SRP : Emmanuel Macron ne signera pas de "chèque en blanc" à la distribution
Emmanuel Macron a tranché. Il est favorable à une hausse du seuil de revente à perte et à un encadrement des promos, mais demande des garanties quant aux répercussions pour les agriculteurs avant de modifier le code de commerce. Il souhaite en revanche que les coûts de revient agricoles soient pris en compte dès les prochaines négociations commerciales, sans attendre la loi.
Un nouveau texte législatif sera voté dès le premier semestre 2018, sous forme d’ordonnance si nécessaire, a promis le président de la République ce 11 octobre à Rungis, lors d’un rapport d’étape des états généraux de l’alimentation.
L’atelier consacré aux relations commerciales entre producteurs, transformateurs et distributeurs cherchait pour l’essentiel à poser des limites à la guerre des prix. Il a accouché de propositions réglementaires visant à interdire la cession de produits alimentaires à des prix abusivement bas, à encadrer dans le même esprit les promotions sur ces produits et à augmenter les seuils de revente à perte en ajoutant les coûts de distribution aux prix d’achat.
L’idée, s’agissant des SRP, est que l’instauration de marges "obligatoires" sur les grandes marques bataillées conduirait les distributeurs à accepter de baisser les prix des produits agricoles et/ou de payer plus cher les fournisseurs de ces rayons.
"Stopper la course aux prix"
"Une hausse du seuil de revente à perte, sans accompagnement, c’est une forme de chèque en blanc, a tancé Emmanuel Macron. Et dans quelques mois, on se réveillera avec les mêmes problèmes, et les mêmes demandes d’aides au ministère de l’Agriculture."
"Il ne faudrait pas non plus tomber dans la facilité d’un accord entre producteurs, industriels et distributeurs qui omettrait les consommateurs", a-t-il prévenu.
Le président a certes insisté sur sa volonté de "lutter contre les prix abusivement bas, stopper la course aux prix". Mais avant de donner son blanc-seing à une hausse des SRP, il réclame, filière par filière, la construction d’ici la fin de l’année d’un véritable plan d’objectifs apportant des garanties sur la juste rémunération des agriculteurs qui en découlera.
C’est à cette condition que la loi en préparation pour le premier semestre 2018 instaurera une hausse du seuil de revente à perte sur les produits alimentaires et un encadrement des promotions.

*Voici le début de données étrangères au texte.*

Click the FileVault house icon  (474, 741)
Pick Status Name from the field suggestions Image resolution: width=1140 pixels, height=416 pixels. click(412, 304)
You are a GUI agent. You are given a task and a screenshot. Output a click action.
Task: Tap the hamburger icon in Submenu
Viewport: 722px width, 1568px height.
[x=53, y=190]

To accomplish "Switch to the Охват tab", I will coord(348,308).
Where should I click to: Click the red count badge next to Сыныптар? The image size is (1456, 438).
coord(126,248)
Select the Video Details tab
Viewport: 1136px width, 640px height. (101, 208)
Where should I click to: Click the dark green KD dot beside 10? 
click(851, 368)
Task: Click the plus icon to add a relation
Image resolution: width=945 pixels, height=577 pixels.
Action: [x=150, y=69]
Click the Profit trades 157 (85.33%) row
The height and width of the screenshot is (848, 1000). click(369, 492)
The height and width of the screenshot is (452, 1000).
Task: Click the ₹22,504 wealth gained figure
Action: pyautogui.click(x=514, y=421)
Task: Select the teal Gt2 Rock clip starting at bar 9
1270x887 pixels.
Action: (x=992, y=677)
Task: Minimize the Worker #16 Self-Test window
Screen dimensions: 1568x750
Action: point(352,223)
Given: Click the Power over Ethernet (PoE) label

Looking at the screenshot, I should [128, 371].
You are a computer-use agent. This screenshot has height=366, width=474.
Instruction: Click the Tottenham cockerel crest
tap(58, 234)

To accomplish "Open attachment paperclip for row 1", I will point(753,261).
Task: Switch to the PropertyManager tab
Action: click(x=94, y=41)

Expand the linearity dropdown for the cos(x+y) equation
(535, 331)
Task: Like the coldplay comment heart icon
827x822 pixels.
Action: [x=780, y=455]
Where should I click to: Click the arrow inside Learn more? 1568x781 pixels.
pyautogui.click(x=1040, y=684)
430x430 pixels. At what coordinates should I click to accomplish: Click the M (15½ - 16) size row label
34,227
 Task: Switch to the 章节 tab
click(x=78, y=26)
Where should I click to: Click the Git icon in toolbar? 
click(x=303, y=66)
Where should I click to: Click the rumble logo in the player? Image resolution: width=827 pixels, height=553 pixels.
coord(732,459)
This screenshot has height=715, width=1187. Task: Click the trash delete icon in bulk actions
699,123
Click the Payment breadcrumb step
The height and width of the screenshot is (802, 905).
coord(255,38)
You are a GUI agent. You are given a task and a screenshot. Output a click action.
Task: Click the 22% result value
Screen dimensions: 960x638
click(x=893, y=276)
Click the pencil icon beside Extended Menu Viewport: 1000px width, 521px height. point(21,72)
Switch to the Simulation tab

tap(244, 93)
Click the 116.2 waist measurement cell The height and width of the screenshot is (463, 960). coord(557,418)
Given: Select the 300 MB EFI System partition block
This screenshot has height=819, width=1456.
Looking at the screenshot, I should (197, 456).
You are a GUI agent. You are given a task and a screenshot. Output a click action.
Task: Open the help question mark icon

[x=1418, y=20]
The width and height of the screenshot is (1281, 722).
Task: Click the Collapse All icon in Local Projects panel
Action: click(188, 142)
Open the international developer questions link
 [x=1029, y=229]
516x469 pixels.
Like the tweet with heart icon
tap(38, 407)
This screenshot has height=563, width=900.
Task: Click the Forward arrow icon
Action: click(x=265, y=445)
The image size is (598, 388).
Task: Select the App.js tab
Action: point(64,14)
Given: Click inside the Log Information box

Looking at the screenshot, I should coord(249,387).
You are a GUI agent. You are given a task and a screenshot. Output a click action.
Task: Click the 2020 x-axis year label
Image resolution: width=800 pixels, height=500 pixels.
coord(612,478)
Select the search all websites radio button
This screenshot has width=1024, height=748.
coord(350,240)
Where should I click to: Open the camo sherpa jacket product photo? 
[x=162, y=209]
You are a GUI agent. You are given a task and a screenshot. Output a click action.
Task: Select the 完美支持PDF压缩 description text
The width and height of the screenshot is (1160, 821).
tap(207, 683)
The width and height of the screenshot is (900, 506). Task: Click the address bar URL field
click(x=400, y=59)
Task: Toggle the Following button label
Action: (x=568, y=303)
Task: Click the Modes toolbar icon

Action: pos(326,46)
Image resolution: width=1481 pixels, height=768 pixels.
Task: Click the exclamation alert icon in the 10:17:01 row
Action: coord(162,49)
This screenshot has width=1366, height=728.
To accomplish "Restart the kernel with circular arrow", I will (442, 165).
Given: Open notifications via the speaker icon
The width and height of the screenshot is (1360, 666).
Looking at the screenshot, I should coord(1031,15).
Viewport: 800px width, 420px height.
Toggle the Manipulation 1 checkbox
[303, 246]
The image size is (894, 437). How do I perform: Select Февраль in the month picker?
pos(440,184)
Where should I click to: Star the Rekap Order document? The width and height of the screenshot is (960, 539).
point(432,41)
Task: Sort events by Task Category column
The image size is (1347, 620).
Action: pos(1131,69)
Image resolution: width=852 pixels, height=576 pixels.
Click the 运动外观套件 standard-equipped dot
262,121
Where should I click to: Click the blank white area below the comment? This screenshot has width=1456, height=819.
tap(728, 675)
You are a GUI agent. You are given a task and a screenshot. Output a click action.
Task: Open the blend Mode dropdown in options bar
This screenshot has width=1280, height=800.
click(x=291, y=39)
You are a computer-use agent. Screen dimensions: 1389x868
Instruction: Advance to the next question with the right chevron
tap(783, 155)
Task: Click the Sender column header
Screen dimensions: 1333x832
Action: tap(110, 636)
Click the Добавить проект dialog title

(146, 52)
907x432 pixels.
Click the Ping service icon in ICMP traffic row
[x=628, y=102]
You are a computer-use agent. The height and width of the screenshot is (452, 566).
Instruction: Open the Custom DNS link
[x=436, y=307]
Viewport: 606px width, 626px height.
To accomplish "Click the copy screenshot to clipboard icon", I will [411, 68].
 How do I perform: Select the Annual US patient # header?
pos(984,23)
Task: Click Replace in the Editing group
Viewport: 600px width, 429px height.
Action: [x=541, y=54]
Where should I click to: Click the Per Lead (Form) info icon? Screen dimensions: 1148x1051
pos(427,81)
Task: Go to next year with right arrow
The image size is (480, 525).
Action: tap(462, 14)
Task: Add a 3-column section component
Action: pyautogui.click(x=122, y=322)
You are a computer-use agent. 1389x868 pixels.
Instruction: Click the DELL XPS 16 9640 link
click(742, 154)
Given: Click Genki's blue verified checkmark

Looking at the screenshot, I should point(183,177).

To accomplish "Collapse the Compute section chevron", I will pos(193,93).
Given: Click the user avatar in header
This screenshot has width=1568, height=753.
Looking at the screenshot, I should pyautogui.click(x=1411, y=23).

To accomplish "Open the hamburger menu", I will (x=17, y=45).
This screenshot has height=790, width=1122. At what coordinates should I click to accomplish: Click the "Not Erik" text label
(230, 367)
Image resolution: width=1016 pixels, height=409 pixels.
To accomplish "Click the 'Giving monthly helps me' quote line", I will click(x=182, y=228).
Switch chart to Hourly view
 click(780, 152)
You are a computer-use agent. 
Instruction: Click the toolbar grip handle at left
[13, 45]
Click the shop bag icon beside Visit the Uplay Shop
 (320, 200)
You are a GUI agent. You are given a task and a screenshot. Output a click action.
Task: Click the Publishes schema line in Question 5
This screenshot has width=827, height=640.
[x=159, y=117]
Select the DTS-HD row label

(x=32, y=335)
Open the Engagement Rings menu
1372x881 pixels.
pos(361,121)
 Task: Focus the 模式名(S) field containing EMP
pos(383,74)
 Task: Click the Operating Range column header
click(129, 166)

Les distributeurs venus écouter le président, interrogés par Linéaires, se sont montrés peu bavards sur les garanties qu’ils pourraient offrir en contrepartie de ces marges "obligatoires". "Nous nous engagerons à travers des chartes, filière par filière", a répondu Serge Papin, président de Système U. "Nous travaillerons collectivement sur une charte", a confirmé Jacques Creyssel, pour la fédération du commerce et de la distribution. Les autres ont botté en touche.
Michel-Edouard Leclerc, depuis son blog (l’auditoire réuni à Rungis lui était hostile, applaudissant quand une pique le concernait), s’est réjoui de la position assez nuancée du président sur le SRP. Son enseigne capitalisant sur les prix bas, il reste opposé à tout relèvement du seuil de revente à perte. Durant les débats des états généraux de l’alimentation, il s’est en revanche rangé à l’idée d’un encadrement des promos, reconnaissant lui-même que la situation était devenue "un peu incontrôlée".
Partir des coûts de revient agricoles
A la différence du SRP, les propositions de l’atelier qui a planché sur la façon d’obtenir des prix plus rémunérateurs pour les agriculteurs, elles, ont fait l’unanimité. A savoir : des contractualisations renforcées, sur des périodes plus longues et, surtout, qui tiennent systématiquement compte des coûts de revient de la production agricole.
"Nous modifierons la loi afin que les tarifs soient construits à partir des prix de production, a promis Emmanuel Macron. Et sans attendre, je souhaite que les négociations commerciales qui commencent dans quelques semaines reflètent déjà l’esprit de cette loi, par des engagements clairs."
Le président, enfin, a prévenu les mauvais joueurs. Les producteurs qui rechignent à se regrouper toucheront moins d’aides. Les industriels qui ne publient pas leurs comptes subiront de façon plus systématique les condamnations prévues par la loi. Et les distributeurs qui se laissent aller à des comportements abusifs en négos seront dénoncés sans complexe, à la mode du "name and shame" des anglo-saxons (littéralement "nommer et faire honte").
"Je suis prêt à m’engager, je demande à chacun de faire aussi un peu différemment", a conclu Emmanuel Macron.